Sementara itu, Restyandito, S.Kom., MSIS., Ph.D., Dekan Fakultas Teknologi Informasi (FTI) UKDW yang hadir dalam FGD bidang big data mengatakan bahwa big data dapat memberikan banyak keuntungan seperti meningkatkan akurasi, efisiensi, dan kecepatan proses. Big data juga bisa membantu meningkatkan pengambilan keputusan dengan memberikan prediksi kondisi yang akan datang. “Untuk menunjang keberhasilan implementasi big data sangat tergantung dari bagaimana kita memanfaatkan data tersebut, ada istilah overproduction underconsumption, dimana mungkin terjadi banyak data yang dikumpulkan tetapi tidak dimanfaatkan secara maksimal karena tidak tahu bagaimana memanfaatkan data tersebut.
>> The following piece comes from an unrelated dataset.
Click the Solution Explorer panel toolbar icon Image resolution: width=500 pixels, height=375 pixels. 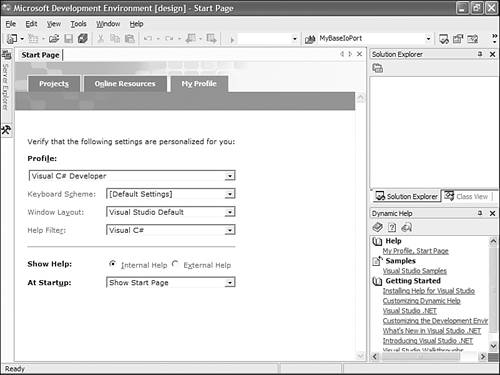tap(377, 68)
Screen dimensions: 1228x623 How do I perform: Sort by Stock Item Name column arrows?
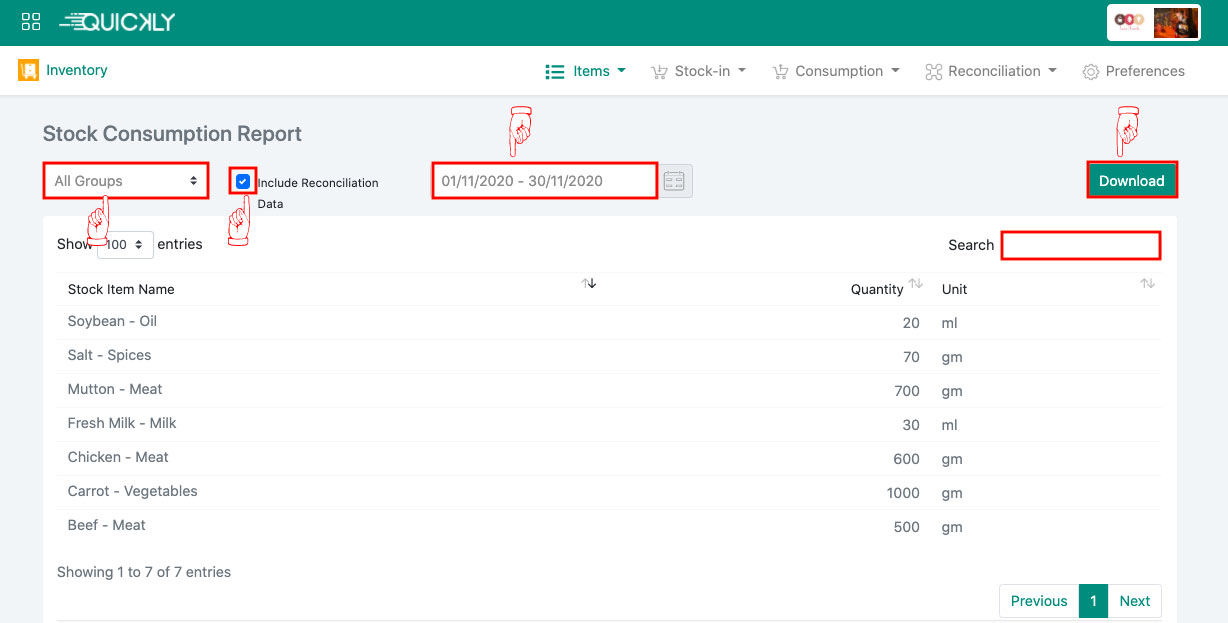point(589,284)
Sehingga dalam hal pemerintah mengumpulkan data harus jelas peruntukan pemanfaatan data tersebut. Banyaknya instansi maupun industri yang mengumpulkan data dari masyarakat menunjukkan belum adanya suatu pusat data yang terintegrasi, hal ini dapat mengakibatkan kualitas data yang buruk karena terjadinya banyak redundansi dan inkonsistensi data.
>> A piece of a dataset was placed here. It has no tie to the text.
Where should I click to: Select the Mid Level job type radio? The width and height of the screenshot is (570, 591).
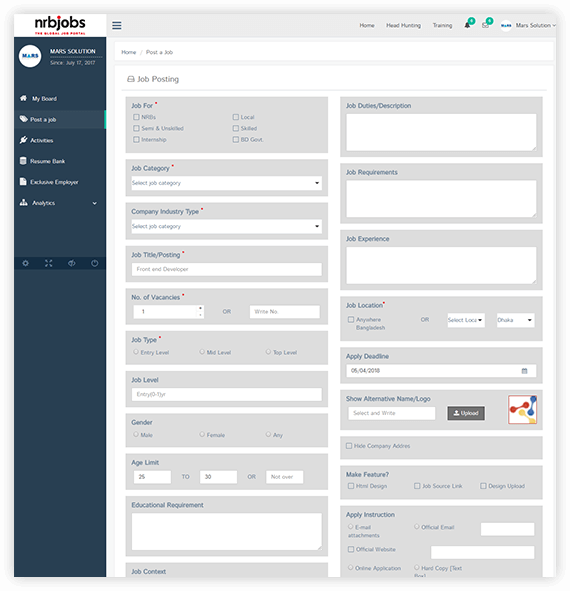pyautogui.click(x=202, y=352)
Lebih lanjut Dito menyampaikan berkaitan dengan kebijakan mengenai pengelolaan data tersebut, pemerintah harus dapat mengatur mengenai masalah privasi dan kemanan data. “Oleh karena itu pemerintah sebagai policy maker harus memperhatikan dan mengatur hal-hal seperti menentukan data apa saja yang boleh dikumpulkan, pihak mana yang dapat mengumpulkan data dan bagaimana data tersebut digunakan. Selain memperhatikan aspek hukum dan aspek pemanfaatan data, masalah moral dan etika dalam pemanfaatan big data juga harus diperhatikan,” pungkasnya.